*** RECORDS TO USE ***

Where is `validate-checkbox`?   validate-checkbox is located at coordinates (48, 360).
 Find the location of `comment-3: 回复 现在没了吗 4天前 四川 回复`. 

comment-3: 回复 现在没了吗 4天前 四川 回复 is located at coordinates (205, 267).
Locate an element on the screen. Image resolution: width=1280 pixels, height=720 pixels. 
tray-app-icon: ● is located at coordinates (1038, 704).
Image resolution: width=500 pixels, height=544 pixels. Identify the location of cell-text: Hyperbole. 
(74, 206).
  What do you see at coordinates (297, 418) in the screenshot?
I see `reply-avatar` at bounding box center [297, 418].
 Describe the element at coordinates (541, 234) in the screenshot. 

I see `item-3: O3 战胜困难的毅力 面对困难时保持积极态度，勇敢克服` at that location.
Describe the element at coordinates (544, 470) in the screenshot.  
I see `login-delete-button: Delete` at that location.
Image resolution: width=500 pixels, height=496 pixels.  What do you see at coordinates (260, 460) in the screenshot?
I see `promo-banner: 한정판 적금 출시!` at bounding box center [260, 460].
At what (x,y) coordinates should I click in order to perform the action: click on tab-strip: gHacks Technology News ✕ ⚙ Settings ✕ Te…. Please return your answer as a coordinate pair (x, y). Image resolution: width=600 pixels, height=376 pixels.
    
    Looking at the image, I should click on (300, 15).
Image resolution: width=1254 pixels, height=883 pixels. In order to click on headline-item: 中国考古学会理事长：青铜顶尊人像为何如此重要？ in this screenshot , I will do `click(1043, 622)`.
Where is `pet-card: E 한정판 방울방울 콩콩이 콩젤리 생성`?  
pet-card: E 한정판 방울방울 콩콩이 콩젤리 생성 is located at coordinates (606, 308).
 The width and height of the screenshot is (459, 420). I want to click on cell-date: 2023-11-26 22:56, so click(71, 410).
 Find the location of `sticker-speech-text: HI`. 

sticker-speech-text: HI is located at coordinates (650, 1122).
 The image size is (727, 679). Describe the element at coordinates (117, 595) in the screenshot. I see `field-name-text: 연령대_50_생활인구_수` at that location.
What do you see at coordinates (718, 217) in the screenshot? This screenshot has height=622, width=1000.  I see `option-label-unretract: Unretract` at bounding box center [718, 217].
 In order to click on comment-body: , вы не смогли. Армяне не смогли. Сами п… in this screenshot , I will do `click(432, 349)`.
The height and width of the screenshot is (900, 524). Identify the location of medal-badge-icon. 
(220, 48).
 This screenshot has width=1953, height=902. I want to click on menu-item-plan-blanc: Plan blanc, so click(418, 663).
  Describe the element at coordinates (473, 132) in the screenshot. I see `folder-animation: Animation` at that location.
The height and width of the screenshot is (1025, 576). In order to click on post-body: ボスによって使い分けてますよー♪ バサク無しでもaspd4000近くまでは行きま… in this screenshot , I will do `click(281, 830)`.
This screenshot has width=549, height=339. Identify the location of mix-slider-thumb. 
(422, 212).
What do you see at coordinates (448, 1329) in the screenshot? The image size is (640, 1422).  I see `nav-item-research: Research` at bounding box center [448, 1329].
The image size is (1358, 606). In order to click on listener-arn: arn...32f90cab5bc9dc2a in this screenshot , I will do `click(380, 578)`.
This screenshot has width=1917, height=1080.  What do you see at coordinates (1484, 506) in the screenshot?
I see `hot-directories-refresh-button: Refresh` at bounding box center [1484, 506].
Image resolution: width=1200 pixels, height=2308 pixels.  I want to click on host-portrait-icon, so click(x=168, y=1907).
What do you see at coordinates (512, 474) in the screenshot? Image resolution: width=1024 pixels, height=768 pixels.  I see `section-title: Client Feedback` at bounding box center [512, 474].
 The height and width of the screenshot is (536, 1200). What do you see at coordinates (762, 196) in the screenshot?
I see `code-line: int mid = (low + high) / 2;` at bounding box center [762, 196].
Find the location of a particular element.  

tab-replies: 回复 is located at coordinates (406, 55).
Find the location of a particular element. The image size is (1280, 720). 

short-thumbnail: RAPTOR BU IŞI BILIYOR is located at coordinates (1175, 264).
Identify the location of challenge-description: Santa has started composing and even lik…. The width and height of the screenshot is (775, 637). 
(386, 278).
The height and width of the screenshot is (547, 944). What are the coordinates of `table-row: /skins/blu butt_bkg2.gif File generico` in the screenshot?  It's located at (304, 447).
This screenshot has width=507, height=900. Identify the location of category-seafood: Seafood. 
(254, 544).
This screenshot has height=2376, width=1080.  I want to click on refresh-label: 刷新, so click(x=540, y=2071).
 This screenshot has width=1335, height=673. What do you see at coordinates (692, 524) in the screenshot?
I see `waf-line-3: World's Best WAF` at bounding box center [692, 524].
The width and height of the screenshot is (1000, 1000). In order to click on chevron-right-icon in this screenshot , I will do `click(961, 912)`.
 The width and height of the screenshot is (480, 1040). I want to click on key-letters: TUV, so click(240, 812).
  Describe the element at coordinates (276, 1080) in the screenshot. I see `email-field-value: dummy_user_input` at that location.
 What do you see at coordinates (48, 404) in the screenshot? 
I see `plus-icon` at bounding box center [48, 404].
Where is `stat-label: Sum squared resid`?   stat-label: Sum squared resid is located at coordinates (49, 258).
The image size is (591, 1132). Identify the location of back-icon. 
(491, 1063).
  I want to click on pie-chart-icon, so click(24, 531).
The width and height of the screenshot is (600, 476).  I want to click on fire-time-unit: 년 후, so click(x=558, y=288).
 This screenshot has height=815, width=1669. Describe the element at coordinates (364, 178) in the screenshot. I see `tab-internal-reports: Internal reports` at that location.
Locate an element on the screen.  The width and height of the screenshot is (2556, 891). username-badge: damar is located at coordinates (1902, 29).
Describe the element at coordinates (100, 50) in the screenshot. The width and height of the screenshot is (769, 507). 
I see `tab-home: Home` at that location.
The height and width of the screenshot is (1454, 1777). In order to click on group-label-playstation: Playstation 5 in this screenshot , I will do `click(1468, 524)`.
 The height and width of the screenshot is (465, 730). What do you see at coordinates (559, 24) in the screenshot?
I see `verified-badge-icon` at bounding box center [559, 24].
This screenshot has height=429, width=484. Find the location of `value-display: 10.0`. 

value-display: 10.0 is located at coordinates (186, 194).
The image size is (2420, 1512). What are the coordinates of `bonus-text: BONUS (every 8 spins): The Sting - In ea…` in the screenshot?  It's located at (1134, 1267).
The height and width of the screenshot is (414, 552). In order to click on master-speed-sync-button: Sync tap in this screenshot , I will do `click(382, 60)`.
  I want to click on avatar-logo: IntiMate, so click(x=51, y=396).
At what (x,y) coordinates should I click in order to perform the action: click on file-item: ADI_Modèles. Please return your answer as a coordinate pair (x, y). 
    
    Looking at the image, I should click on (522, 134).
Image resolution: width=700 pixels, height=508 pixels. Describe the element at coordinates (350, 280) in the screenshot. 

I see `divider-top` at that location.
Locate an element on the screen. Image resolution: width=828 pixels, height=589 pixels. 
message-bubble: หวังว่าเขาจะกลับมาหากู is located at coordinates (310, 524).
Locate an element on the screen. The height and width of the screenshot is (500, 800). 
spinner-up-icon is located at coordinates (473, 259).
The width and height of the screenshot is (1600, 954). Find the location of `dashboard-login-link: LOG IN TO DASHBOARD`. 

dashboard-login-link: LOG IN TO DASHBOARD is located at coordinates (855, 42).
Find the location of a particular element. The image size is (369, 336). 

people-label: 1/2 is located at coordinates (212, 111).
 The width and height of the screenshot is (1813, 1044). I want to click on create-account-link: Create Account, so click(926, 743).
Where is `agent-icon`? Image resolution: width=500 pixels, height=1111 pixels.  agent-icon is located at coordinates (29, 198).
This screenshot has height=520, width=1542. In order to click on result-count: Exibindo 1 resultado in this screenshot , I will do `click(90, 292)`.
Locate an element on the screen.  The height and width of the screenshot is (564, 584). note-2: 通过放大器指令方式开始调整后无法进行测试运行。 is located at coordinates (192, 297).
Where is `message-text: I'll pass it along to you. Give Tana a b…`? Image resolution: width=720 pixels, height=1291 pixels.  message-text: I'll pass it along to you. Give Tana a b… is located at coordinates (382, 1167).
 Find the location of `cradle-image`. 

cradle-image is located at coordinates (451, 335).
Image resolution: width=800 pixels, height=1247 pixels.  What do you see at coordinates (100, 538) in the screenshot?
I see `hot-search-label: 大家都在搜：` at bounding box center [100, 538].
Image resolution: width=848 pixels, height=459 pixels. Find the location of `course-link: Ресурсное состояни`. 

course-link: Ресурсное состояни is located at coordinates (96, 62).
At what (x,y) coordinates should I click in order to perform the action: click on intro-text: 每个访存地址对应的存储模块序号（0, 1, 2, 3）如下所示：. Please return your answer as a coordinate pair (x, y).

*** End of RECORDS TO USE ***

*WORK REQUEST*
Copy the records verbatim, starting at the line that contains "The image size is (2420, 1512)." and ending after the line that contains "Looking at the image, I should click on (522, 134).".

*REPLY*
The image size is (2420, 1512). What are the coordinates of `bonus-text: BONUS (every 8 spins): The Sting - In ea…` in the screenshot?  It's located at (1134, 1267).
The height and width of the screenshot is (414, 552). In order to click on master-speed-sync-button: Sync tap in this screenshot , I will do `click(382, 60)`.
  I want to click on avatar-logo: IntiMate, so click(x=51, y=396).
At what (x,y) coordinates should I click in order to perform the action: click on file-item: ADI_Modèles. Please return your answer as a coordinate pair (x, y). 
    
    Looking at the image, I should click on (522, 134).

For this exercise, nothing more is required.